Legionella clemsonensis

Scientific classification
- Domain: Bacteria
- Kingdom: Pseudomonadati
- Phylum: Pseudomonadota
- Class: Gammaproteobacteria
- Order: Legionellales
- Family: Legionellaceae
- Genus: Legionella
- Species: L. clemsonensis
- Binomial name: Legionella clemsonensis Palmer et al. 2016

= Legionella clemsonensis =

- Genus: Legionella
- Species: clemsonensis
- Authority: Palmer et al. 2016

Species of bacterium

Legionella clemsonensis was isolated in 2006, but was described in 2016 by Clemson University researchers. It is a Gram-negative bacterium.

== Taxonomic and phylogenetic description ==
“Legionella” is named after the American Legion convention where the first outbreak occurred, killing 34 people and sickening 221 individuals in 1976. It occurred in Philadelphia during the convention for the association of the U.S. veterans. The specific name clemsonensis” derives from Clemson University, where undergraduates DNA-sequenced this new strain. Legionella has a correlation with another genus called Coxiella. Both cause lung infection that can eventually lead to pneumonia due to the intracellular bacteria in aerosols.

== Discovery ==
Based on physical characteristics, phylogenetic analysis, and membrane fatty-acid composition, the organism was found to represent a unique lineage within the Legionella bacteria. The specific strain for Legionella clemsonensis is D5610. It was named in honor of the research group of students from the Clemson’s Creative Inquiry. Legionella clemsonensis was first isolated in 2006 from the bronchial wash of a patient diagnosed with pneumonia. Bronchial washing is part of a bronchoscopy procedure. After being isolated and stored, strain D5610 was acquired by the Centers for Disease Control and Prevention (CDC), which sent 68 strains of Legionella, including strain D5610, for students to analyze at Clemson. When isolated, it was shown to be very similar to bacterial genus Legionella. Researchers stated "it was identified as Legionella based on sequencing, cellular fatty-acid analysis, biochemical reactions, and biofilm characterization." For a physical characterization of L.a clemsonensis, it was streaked for a single colony isolation using a charcoal yeast extract agar and required cysteine for primary isolation. No growth was shown, which is typical of Legionella strains. A characteristic of L. clemsonensis is that it has a single, polar flagellum. Researchers also used fatty-acid methyl-ester analyses to distinguish differences between the Legionella strains. Cellular fatty-acid composition was analyzed using a Sherlock microbial Identification System.

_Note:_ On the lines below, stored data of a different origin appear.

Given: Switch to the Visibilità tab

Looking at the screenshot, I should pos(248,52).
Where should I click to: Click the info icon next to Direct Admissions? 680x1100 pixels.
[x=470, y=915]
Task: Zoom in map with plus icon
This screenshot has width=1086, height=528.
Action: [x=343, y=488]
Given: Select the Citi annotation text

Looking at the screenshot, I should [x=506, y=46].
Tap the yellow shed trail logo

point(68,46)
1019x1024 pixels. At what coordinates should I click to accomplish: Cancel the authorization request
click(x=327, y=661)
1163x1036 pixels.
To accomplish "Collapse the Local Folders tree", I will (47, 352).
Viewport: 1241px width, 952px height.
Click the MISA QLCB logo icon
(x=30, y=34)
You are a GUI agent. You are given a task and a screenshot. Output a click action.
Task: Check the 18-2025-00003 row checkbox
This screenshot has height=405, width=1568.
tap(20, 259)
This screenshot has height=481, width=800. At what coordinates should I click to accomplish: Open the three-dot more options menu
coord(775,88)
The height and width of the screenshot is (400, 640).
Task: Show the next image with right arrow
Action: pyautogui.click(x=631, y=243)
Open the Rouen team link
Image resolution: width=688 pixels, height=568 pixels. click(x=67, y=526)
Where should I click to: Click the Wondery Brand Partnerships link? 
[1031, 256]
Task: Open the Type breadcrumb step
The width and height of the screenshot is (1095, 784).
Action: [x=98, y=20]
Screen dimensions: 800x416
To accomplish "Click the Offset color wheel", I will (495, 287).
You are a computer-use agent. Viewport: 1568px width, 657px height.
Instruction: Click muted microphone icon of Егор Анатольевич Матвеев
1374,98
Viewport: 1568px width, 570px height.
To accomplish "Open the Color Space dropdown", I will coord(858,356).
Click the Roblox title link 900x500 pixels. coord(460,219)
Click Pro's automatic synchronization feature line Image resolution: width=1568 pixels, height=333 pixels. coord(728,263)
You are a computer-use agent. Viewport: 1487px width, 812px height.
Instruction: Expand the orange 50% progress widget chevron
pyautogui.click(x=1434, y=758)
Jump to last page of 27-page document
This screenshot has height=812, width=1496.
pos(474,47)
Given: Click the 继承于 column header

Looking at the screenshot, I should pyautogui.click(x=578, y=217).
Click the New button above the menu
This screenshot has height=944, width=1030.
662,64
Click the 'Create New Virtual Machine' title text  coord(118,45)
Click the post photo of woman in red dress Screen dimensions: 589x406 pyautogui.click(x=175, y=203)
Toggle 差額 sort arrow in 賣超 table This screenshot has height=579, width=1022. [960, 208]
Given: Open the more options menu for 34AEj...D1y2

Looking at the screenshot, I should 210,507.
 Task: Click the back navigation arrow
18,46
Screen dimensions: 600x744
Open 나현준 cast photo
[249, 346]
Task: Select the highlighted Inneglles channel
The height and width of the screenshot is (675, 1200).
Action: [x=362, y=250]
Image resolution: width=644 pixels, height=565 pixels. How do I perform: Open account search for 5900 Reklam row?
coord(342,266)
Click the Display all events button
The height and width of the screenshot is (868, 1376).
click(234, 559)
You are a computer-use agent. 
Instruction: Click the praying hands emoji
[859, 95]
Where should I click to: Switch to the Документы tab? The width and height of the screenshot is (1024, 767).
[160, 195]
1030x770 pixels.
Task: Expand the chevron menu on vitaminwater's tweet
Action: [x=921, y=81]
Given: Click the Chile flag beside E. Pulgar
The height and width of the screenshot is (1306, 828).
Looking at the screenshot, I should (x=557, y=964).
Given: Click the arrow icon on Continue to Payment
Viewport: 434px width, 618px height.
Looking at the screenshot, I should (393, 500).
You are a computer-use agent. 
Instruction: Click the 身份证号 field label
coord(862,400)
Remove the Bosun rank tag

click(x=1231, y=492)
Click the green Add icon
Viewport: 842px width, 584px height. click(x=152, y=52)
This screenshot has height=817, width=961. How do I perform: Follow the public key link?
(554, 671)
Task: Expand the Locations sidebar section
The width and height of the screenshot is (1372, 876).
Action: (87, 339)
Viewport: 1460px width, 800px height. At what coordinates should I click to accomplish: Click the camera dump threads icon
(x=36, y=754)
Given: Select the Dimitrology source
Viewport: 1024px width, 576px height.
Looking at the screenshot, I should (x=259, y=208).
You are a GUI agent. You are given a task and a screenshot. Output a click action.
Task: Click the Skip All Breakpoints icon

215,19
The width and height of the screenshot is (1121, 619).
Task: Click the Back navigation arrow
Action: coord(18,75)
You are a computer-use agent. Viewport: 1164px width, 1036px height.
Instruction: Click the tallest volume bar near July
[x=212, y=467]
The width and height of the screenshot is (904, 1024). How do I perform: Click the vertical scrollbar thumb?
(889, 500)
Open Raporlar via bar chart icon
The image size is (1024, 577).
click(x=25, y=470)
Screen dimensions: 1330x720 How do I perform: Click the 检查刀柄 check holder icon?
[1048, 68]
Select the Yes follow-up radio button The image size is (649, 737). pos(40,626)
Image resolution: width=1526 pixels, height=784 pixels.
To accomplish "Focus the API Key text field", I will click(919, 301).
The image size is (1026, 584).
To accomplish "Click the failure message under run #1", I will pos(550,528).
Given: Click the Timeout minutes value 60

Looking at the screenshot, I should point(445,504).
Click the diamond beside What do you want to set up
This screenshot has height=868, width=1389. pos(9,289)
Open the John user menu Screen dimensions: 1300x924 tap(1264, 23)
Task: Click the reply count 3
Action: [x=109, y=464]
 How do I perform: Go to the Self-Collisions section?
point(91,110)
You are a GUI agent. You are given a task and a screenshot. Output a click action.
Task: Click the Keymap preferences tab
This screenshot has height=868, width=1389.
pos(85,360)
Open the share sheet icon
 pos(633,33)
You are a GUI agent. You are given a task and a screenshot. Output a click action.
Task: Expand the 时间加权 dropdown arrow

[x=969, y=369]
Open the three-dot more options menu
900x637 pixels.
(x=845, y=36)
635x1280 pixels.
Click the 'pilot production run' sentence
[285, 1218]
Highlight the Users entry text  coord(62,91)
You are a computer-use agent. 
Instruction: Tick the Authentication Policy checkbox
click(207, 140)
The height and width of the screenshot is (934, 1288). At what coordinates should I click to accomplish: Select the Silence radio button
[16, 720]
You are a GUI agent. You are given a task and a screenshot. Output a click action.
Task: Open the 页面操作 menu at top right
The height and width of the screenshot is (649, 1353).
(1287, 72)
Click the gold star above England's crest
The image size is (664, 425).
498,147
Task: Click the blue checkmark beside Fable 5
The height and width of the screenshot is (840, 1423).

== Preliminary characterization ==
Legionella clemsonensis was determined as a special lineage within the genus Legionella based on its phylogenetic analysis and physical appearance. It is a Gram-negative bacterium that is rod-shaped with one polar flagellum to help it move around. The strain can grow between 26 and 45 °C, forming biofilms that are similar to L. pneumophila Philadelphia 1. The strain D5610 of L. clemsonensis shows a distinctive temperature constraint compared to many of the Legionella species that do not grow under 26 °C and a restriction of temperatures above 45 °C . Most Legionella species have the ability to grow as high as 63 °C and very slowly at temperatures as low as 5 °C. At both 37 and 26 °C, strain D5610 was found to grow more slowly than L. pneumophila Philadelphia 1, and it also formed a significant amount of pigment that was less produced. These attributes suggest that this isolation is a standard Legionella species, for which the name Legionella clemsonensis was used. Legionella is considered to be pathogenic in humans and is one of the leading outbreaks found in constructed water systems. Because the biofilms are the source, countless outbreaks that originated from water systems and the ability of a species to form biofilms both can contribute to L. clemonensis’s pathogenicity. The process of characterizing and sequencing the strain D5610 is still undergoing investigation. Because this strain is still being investigated, no specific metabolism has been shown for L. clemsonensis. Yet, Legionella’s usual metabolism is a facultative intracellular pathogen that increases in large numbers inside free-living amoebae, as well as macrophages and other protozoa. In water systems, the pathogen lives in low metabolic state in the biofilms. A known strain of Legionella called in vitro L. pneumophila does not grow on standard media such as blood agar, because of a pH of 6.9 and certain amino acids such as cysteine being required. Yet when these requirements are met, the growth in the aerobic conditions is still slow. Up to 5 days are needed for colonies to be produced. The genomics have yet to be stated for this particular strain of Legionella, as well as the habitats.

== Importance ==
Legionella clemsonensis is pathogenic; most Legionella species are commonly known to cause pneumonia. A feature that sets L. clemsonensis apart is that under ultraviolet light, it fluoresces green, which differs from other Legionella strains because they usually fluoresce blue, red, or yellow.